(Listed entries Opens)

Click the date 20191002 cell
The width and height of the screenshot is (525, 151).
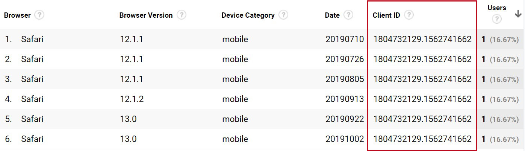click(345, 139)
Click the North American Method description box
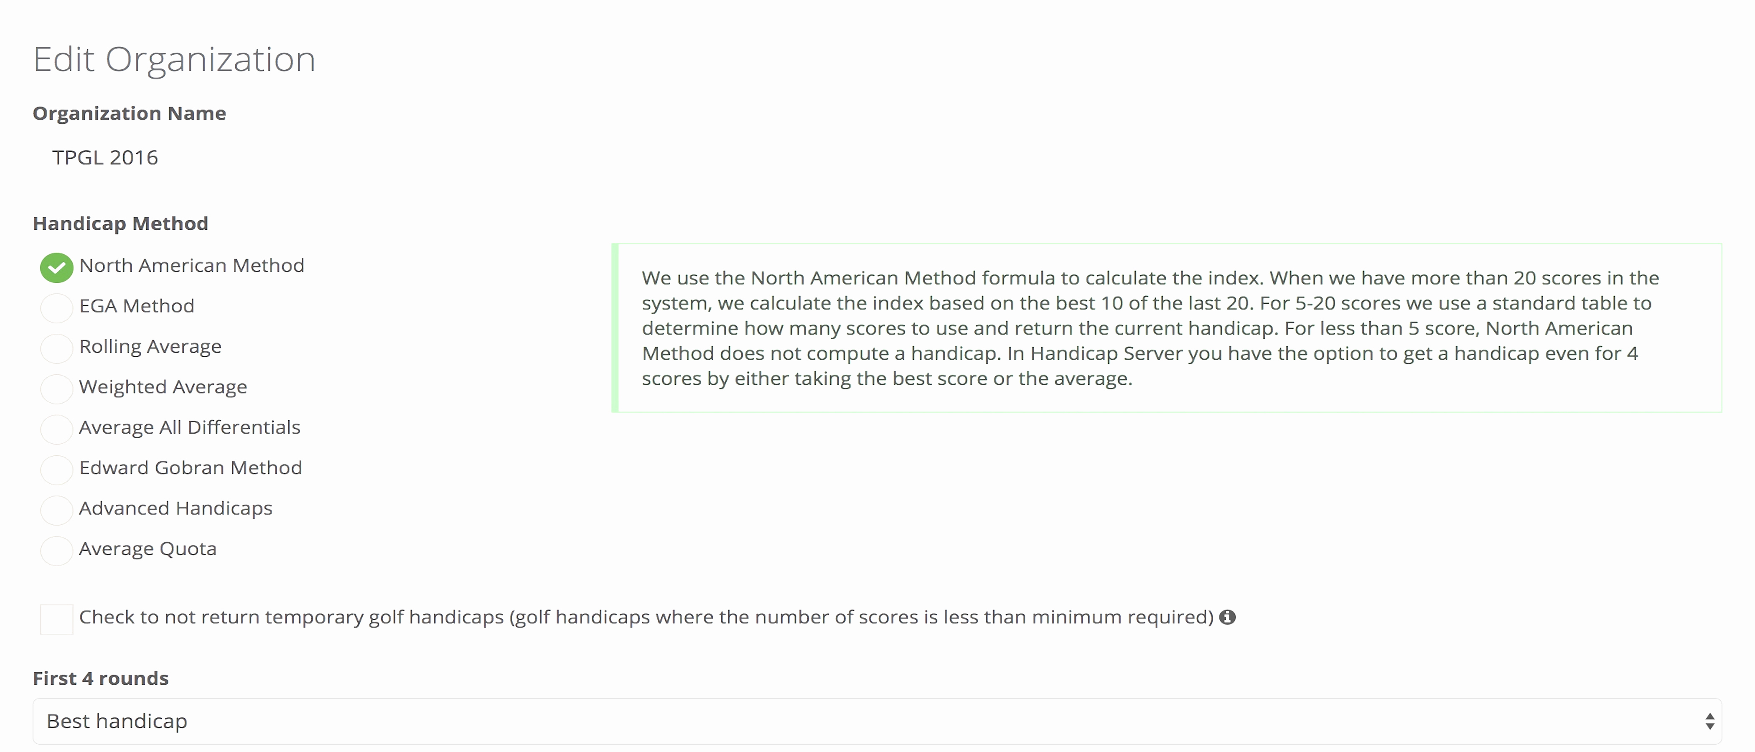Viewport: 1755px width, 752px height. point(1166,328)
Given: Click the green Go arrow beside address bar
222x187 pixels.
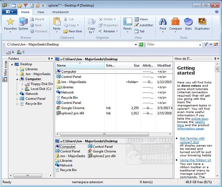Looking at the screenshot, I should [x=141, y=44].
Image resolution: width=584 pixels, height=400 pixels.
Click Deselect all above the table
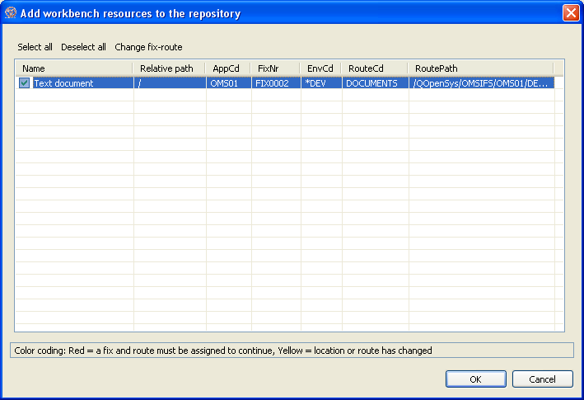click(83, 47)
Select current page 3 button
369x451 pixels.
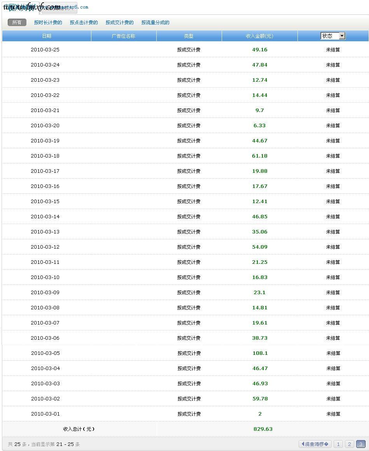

(Listed entries Closes)

In the data, the line that contains "Click Deselect all above the table" begins the part to write out; restate it and each line after it word for word through the end, with no pictures.

Solution below:
Click Deselect all above the table
click(83, 47)
Select current page 3 button
369x451 pixels.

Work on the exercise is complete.